-- QUÉ HARÁS --
a) Según el fragmento, ¿qué mano se le secó a Alicia?
b) Transcribe del fragmento el pasaje entre "Para subsanar esos" y "borrando, se esfumó.", ambos incluidos.

Nos contaba historias del País de las Maravillas donde ella habitó. Tuvo unos padres buenos, que le daban consejos por su bien, pero ella no los obedeció, entonces recibió un castigo. Cuando se ponía la feria a un lado del atrio de la iglesia, llegaban entre muchas “diversiones”, seres fantásticos y aterradores que casi siempre eran mujeres, la mujer araña, la mujer tortuga, la mujer serpiente. Se habían transformado en tales seres, porque desobedecieron a sus padres. Pero Alicia, no se convirtió en monstruo, aunque también fue desobediente, solamente sufrió leves transformaciones físicas. La mano izquierda se le secó, se le arrugó como una rama de un viejo árbol, pero solamente la mano, los cinco dedos se contrajeron, se arremolinaron casi hasta hacerse nudo. Y su pie derecho se dobló, de modo que ella no caminaba sobre sus dos plantas sino sobre una, la izquierda, y el empeine de la derecha. Caminaba a saltitos ligeros, como un gorrión.
Para subsanar esos defectos que el maquillaje no podía ocultar, sus manos siempre estaban bien arregladas y sus zapatos como los de una bailarina de clásico, siempre limpios y conservados. Ella sufrió este castigo por desobedecer a sus padres, por portase mal, tan mal, que engendró a un hijo sin el consentimiento paternal, ni maternal, y se lamentaba de ello, de haber traído al mundo y haberlo perdido de vista, a Caín o, no estaba segura, si era Abel. Desde entonces, tras el pecado original, fue desterrada del País de las Maravillas y tuvo que luchar para ganarse el pan con el sudor de su frente. Alguna vez Alicia se alejó entre la afanosa muchedumbre citadina, se mezcló entre cientos de personas y dando pequeños saltitos poco a poco se fue borrando, se esfumó.

-- INFORMACIÓN PROPORCIONADA --
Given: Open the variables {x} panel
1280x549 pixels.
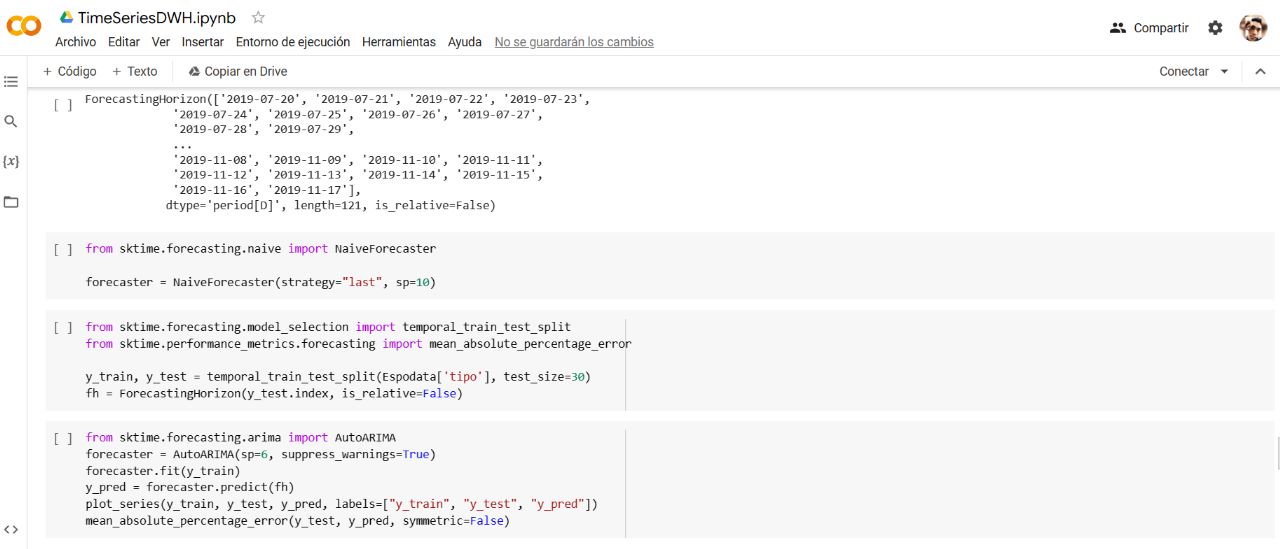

-- RESPUESTAS POR TAREA --
a) La mano izquierda.

b)
Para subsanar esos defectos que el maquillaje no podía ocultar, sus manos siempre estaban bien arregladas y sus zapatos como los de una bailarina de clásico, siempre limpios y conservados. Ella sufrió este castigo por desobedecer a sus padres, por portase mal, tan mal, que engendró a un hijo sin el consentimiento paternal, ni maternal, y se lamentaba de ello, de haber traído al mundo y haberlo perdido de vista, a Caín o, no estaba segura, si era Abel. Desde entonces, tras el pecado original, fue desterrada del País de las Maravillas y tuvo que luchar para ganarse el pan con el sudor de su frente. Alguna vez Alicia se alejó entre la afanosa muchedumbre citadina, se mezcló entre cientos de personas y dando pequeños saltitos poco a poco se fue borrando, se esfumó.